*RECORDS SHOWN*.

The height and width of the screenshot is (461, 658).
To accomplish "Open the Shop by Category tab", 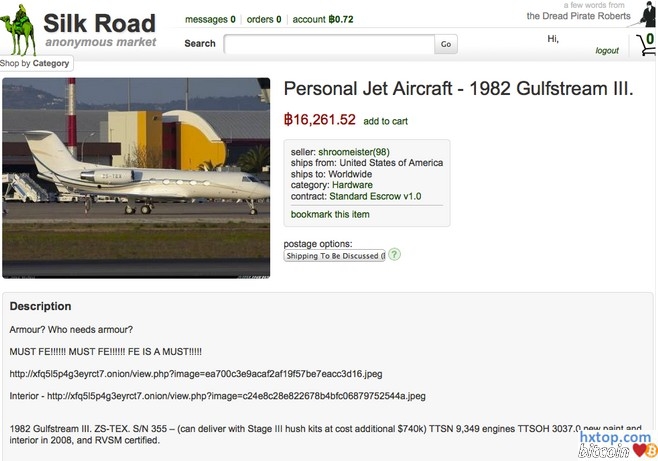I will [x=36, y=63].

* * *

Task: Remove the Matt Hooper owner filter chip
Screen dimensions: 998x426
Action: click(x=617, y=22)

--

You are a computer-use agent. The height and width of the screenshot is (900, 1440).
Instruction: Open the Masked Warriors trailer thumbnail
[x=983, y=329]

*THE TASK*.
Check each line in the records above for the word "screenshot". Return those that have it.

*WRITTEN ANSWER*.
The height and width of the screenshot is (461, 658).
You are a computer-use agent. The height and width of the screenshot is (900, 1440).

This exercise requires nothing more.